What to do: Report each line from the records where the string "computer" turns up.
Source records Block Start
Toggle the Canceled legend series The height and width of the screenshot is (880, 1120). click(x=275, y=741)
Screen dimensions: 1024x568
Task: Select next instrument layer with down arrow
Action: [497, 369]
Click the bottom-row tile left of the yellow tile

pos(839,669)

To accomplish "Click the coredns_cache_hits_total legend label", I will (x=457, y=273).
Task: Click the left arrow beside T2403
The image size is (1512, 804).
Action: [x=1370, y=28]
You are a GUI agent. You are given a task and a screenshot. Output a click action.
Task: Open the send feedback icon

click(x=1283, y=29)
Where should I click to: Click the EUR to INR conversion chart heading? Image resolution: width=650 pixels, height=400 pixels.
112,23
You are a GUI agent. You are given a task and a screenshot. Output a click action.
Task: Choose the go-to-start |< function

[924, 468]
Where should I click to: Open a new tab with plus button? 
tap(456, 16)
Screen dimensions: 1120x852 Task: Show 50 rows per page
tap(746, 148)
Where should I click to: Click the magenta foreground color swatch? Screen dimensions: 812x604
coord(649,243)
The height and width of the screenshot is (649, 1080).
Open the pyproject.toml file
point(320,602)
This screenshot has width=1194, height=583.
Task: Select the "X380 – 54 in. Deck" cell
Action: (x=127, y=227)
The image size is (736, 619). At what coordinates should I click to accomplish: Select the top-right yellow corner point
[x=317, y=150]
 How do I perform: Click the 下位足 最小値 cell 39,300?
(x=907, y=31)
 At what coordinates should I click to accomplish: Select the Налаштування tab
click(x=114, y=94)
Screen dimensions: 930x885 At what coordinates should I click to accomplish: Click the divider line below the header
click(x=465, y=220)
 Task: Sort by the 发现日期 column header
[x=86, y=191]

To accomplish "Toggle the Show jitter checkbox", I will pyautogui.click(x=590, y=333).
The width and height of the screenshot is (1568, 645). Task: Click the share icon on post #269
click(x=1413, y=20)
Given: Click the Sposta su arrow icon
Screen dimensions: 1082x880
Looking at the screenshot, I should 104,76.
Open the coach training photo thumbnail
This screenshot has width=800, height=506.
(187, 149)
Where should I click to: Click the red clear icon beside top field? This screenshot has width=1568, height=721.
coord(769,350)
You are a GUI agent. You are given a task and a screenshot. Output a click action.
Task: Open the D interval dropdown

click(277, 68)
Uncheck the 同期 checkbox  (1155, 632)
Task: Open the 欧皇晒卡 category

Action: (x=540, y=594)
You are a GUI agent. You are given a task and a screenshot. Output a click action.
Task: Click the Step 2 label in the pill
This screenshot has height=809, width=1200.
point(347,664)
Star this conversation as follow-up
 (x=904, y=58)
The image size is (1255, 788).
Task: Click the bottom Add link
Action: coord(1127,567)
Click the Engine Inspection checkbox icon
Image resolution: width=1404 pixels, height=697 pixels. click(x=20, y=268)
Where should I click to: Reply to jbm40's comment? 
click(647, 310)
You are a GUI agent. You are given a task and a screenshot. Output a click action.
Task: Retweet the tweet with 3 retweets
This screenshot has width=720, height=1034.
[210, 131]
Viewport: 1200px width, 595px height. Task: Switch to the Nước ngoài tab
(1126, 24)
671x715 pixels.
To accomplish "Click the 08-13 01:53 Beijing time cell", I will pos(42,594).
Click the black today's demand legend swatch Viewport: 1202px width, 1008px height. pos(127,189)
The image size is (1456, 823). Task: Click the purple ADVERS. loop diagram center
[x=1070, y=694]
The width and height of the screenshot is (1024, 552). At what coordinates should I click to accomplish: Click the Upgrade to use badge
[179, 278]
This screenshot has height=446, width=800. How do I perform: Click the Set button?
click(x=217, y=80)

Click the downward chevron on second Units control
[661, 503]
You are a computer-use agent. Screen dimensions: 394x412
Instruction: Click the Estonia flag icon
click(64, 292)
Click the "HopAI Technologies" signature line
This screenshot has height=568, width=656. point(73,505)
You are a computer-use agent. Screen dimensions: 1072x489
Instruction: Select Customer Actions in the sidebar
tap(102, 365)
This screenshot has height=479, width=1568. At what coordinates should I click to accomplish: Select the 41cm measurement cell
Source records Block End
Result for this exercise:
You are a computer-use agent. Screen dimensions: 394x412
You are a computer-use agent. Screen dimensions: 1072x489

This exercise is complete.